Jumping Beans (1922) Review: Fleischer’s Surreal Cartoon Nightmare Explained

Jumping Beans (1922)IMDb 7
Archivist JohnSenior Editor6 min read

Max Fleischer’s Jumping Beans (1922) arrives like a nitrate fever dream smuggled out of a parallel 20th century: a seven-minute short that feels seventy, a vaudeville gag that metastasizes into ontological horror. Forget the quaint origin story—this is not a cartoon about horticulture. It is a celluloid ouroboros, a jitterbug between creation and annihilation, drawn with a quill dipped in mercury.

The first thing that arrests is the texture: the paper seems still damp from the artist’s breath, the blacks bubbling like fresh tar. Fleischer’s rotoscope ghosts lurk beneath Koko’s white gloves; every twitch of the clown’s knee is a séance with live-action footage, a spectral handshake between photographic reality and the anarchic line. When the bean hits soil, the screen hiccups—two frames repeat, a subliminal stutter that primes the unconscious for the coming vertigo.

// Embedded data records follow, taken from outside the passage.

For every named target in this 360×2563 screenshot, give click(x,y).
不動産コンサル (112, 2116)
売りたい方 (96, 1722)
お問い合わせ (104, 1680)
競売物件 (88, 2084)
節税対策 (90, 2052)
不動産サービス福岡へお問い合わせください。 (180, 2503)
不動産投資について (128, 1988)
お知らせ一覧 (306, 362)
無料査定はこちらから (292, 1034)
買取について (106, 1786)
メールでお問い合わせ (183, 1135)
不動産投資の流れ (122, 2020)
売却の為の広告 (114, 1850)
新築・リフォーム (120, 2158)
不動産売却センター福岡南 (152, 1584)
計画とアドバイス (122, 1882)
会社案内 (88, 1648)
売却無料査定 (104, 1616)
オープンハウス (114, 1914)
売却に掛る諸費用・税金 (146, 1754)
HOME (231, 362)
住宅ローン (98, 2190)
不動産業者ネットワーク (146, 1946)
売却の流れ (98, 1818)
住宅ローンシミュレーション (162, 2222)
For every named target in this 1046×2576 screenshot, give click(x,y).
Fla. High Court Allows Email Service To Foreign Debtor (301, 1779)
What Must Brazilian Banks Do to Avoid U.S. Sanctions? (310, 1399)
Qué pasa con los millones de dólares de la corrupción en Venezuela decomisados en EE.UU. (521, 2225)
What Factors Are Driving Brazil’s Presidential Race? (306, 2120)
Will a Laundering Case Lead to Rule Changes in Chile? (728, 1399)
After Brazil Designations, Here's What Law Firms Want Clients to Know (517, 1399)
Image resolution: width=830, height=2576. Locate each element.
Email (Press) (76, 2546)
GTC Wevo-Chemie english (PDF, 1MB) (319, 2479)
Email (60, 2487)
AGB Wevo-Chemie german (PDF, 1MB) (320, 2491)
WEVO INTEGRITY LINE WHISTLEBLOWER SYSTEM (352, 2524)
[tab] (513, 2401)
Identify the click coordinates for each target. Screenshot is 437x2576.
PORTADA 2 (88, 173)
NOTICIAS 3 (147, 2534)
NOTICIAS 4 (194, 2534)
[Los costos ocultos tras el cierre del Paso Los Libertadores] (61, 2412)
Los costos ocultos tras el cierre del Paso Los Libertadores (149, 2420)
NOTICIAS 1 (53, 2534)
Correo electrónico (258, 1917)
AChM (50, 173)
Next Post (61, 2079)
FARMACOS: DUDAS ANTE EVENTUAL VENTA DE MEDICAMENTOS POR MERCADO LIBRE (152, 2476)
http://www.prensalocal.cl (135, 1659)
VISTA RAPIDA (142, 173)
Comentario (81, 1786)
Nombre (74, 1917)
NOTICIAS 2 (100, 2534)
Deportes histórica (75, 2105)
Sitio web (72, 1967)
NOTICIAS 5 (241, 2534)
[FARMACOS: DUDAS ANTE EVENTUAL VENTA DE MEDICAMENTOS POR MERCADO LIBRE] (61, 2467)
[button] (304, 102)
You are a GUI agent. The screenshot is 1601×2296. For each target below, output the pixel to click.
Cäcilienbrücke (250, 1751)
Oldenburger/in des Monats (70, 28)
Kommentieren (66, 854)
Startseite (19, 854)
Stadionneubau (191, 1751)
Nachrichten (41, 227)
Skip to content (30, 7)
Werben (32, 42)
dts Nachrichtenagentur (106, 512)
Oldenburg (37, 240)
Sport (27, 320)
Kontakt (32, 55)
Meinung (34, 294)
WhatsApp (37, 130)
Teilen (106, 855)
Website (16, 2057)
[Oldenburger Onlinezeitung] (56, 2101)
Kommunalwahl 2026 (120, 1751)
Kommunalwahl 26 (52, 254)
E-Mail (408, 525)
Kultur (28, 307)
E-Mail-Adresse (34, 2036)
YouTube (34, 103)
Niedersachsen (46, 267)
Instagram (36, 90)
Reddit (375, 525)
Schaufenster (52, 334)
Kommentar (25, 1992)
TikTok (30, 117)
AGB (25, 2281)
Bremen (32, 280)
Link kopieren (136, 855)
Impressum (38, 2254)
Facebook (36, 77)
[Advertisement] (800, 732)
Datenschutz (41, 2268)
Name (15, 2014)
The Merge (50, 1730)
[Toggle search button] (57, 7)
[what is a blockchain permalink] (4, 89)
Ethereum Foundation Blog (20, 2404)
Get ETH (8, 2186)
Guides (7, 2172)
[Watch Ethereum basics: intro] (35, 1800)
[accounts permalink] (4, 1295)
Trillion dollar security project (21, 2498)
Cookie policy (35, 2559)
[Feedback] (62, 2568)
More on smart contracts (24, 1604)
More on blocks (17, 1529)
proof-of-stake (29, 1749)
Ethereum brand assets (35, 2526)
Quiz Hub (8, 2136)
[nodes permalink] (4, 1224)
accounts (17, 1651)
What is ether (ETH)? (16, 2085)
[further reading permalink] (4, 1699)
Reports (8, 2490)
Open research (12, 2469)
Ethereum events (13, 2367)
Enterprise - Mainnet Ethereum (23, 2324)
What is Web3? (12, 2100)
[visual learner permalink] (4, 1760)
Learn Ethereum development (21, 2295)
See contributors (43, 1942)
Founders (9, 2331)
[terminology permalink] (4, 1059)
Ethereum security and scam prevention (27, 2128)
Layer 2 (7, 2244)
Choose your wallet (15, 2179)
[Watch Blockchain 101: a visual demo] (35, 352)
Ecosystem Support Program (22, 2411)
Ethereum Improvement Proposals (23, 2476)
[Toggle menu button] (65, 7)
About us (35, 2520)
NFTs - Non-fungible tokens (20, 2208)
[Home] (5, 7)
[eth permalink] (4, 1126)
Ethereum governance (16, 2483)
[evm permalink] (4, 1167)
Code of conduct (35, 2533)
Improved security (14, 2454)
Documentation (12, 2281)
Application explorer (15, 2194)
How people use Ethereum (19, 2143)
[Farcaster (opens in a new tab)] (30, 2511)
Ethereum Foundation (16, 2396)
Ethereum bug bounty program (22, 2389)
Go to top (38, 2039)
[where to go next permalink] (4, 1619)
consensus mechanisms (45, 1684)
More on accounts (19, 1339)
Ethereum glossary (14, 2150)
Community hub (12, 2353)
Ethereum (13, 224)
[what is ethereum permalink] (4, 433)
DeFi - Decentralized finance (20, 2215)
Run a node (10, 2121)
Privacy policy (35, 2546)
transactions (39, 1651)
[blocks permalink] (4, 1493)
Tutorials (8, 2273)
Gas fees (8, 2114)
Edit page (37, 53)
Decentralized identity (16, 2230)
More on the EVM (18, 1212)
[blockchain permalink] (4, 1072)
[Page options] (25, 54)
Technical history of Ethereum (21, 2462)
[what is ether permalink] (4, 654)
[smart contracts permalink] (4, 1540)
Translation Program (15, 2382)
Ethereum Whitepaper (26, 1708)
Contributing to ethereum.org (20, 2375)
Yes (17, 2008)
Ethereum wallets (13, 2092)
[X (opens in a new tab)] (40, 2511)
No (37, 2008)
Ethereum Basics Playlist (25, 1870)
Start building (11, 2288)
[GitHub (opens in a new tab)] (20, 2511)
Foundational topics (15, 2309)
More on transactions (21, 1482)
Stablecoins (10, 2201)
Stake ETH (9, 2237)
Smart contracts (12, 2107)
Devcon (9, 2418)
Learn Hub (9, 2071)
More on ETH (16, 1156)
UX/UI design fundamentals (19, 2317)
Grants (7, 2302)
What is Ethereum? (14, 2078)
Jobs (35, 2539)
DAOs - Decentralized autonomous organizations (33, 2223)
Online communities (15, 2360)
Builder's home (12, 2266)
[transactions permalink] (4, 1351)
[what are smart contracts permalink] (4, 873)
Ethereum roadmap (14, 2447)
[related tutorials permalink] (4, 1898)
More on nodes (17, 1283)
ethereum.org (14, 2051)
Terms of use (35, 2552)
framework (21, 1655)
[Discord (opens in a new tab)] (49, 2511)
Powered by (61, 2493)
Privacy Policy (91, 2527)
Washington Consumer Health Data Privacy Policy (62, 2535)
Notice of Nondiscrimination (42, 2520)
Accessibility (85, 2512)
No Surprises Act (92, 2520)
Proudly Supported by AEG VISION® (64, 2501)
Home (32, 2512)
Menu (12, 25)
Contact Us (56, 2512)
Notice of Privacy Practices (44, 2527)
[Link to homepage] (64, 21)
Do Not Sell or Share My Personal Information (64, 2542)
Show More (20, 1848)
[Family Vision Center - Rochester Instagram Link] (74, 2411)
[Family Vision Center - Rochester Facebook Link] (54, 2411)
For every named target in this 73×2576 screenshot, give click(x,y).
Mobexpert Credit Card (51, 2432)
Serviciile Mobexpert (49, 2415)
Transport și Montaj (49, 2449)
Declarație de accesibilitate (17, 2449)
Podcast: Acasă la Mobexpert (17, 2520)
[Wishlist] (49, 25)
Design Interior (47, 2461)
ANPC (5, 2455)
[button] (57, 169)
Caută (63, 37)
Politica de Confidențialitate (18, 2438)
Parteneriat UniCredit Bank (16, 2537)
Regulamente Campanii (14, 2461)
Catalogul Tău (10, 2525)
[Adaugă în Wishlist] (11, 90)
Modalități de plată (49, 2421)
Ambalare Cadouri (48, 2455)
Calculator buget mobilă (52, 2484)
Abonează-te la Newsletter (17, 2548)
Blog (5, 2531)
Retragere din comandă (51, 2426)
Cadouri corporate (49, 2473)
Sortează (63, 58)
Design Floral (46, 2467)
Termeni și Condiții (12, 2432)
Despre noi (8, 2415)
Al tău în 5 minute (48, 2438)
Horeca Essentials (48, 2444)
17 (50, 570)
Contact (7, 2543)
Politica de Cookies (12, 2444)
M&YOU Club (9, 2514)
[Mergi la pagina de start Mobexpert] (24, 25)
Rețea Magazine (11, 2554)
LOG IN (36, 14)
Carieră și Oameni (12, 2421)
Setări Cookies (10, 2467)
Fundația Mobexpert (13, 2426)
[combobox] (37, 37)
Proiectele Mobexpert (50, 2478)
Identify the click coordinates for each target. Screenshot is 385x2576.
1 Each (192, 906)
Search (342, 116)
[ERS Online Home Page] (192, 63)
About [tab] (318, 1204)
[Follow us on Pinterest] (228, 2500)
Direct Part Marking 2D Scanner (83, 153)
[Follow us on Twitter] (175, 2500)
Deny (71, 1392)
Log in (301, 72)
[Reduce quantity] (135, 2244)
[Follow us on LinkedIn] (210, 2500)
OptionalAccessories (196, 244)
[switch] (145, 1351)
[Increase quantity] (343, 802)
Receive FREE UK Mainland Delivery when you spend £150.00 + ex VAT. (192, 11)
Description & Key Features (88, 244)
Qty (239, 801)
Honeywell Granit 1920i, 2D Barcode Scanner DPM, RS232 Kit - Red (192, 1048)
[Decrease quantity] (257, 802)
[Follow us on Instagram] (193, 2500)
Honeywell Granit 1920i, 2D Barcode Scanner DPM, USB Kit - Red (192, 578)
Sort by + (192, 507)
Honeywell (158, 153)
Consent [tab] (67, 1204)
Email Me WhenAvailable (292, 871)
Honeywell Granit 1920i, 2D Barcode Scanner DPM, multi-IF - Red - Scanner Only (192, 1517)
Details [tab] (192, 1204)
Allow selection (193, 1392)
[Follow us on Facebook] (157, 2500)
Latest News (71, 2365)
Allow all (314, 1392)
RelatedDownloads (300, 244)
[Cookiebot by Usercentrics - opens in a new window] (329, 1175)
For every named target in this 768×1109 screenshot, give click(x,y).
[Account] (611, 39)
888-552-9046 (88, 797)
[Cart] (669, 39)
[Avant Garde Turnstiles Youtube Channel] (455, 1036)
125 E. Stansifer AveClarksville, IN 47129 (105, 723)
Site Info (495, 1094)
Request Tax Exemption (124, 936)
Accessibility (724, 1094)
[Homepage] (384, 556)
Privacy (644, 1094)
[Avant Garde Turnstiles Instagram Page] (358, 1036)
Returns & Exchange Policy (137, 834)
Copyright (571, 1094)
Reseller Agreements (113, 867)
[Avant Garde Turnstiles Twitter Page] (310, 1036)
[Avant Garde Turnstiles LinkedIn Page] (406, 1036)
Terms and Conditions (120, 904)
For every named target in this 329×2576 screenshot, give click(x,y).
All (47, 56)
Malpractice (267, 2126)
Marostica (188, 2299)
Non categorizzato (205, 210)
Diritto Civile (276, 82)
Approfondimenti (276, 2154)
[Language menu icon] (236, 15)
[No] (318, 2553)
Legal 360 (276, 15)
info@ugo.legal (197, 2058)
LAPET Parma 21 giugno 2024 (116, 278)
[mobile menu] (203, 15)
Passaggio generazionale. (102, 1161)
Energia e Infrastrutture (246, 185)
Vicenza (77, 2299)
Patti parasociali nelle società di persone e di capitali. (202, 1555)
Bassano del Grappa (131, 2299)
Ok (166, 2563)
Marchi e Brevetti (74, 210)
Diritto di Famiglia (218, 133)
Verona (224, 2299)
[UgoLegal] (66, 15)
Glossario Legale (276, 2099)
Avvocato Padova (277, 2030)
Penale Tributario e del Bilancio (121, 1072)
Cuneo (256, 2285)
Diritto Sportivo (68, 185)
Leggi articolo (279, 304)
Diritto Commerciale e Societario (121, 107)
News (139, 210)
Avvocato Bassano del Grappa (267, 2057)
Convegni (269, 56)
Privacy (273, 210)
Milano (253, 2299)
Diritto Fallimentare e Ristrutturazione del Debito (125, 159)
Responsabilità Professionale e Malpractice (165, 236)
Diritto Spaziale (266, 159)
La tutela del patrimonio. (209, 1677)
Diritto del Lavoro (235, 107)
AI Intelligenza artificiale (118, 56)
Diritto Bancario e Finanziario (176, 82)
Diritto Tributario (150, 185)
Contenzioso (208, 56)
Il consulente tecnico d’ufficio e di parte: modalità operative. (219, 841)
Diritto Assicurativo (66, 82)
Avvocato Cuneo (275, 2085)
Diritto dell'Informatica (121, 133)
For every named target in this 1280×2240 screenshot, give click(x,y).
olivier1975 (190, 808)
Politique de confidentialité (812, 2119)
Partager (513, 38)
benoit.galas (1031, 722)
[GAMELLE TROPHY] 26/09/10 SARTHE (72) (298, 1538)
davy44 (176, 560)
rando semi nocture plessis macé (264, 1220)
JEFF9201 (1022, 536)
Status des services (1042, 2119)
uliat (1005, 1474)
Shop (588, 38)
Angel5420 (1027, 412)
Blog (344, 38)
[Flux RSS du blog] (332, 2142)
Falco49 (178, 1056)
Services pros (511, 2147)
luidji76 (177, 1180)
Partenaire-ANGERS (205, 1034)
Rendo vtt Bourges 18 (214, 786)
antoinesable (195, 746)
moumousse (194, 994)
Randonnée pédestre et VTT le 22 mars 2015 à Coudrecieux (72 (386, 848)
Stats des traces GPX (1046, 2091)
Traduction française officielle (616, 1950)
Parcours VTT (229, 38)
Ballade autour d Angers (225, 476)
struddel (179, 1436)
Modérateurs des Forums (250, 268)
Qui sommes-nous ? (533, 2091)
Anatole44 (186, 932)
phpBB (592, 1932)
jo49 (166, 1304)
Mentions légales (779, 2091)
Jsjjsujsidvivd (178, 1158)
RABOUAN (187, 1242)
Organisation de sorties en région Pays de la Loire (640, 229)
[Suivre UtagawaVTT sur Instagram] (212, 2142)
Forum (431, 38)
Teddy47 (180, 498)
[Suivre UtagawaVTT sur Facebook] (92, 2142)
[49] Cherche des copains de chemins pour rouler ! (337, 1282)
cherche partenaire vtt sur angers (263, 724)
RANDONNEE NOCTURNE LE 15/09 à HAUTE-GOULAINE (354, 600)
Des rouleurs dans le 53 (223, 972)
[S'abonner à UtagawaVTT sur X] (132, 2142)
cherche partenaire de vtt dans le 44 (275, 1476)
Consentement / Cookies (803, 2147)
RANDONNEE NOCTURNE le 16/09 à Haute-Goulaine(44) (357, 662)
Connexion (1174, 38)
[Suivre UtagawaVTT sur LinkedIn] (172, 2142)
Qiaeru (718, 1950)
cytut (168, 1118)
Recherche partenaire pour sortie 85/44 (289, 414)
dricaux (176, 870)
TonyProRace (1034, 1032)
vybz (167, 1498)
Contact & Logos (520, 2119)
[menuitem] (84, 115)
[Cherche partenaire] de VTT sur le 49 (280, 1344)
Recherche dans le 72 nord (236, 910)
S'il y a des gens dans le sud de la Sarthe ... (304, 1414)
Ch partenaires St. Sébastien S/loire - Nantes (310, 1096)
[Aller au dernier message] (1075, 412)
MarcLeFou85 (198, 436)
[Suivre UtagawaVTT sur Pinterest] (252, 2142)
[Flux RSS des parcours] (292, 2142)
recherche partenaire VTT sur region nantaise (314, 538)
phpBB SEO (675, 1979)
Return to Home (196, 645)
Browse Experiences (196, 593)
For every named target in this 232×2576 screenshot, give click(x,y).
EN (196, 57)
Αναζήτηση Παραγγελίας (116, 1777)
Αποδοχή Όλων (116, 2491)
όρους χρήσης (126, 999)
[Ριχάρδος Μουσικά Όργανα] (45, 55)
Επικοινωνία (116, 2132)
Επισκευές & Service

The Beanstalk as Guillotine

Up sprouts the stalk, but not the polite English fairy-tale vine. This is an American weed, a carnival beanstalk that grows like a pulled party cracker, whiplashing poor Koko into a stratosphere where gravity negotiates in bad faith. Note the timing: each new leaf unfurls on the off-beat of the accompanying bounce-piano, so the plant appears to be drumming its own funeral march. Fleischer weaponizes the soundtrack’s white noise—shellac scratches become locusts, the tuba belches like a boiler about to rupture.

Halfway up, the stalk sheds its chlorophyll skin, revealing a scaffold of blackened rungs. Suddenly the ascent feels less like Jack’s agronomic ladder and more like the gallows stairs in The Desperate Hero. Koko’s shoes squeak against the inked wood, a childlike sound that only sharpens the dread.

The Mirror That Breeds Traitors

At the apex waits the mirror—not silver-backed glass but a sheet of animated mercury. The reflection delays itself by four frames, just enough for the brain to register temporal slippage. Koko tips his hat; the echo tips its head a heartbeat later, then steps out, tearing through the frame’s edge like wet tissue. What follows is a mitosis of identity: 2, 4, 16, 256 Kokos, each iteration shedding empathy like a snake drops skin. Their pupils dilate into keyholes, implying we’re peeping through to something unspeakable.

Here Fleischer anticipates Borges and Baudrillard: the simulacra don’t merely imitate—they improve. The clones juggle faster, somersault tighter, grin wider. The original clown, now a sepia smudge among alabaster doppelgängers, becomes the aberration. The gag flips: creation devours creator, and the audience’s laughter lodges like a fishbone.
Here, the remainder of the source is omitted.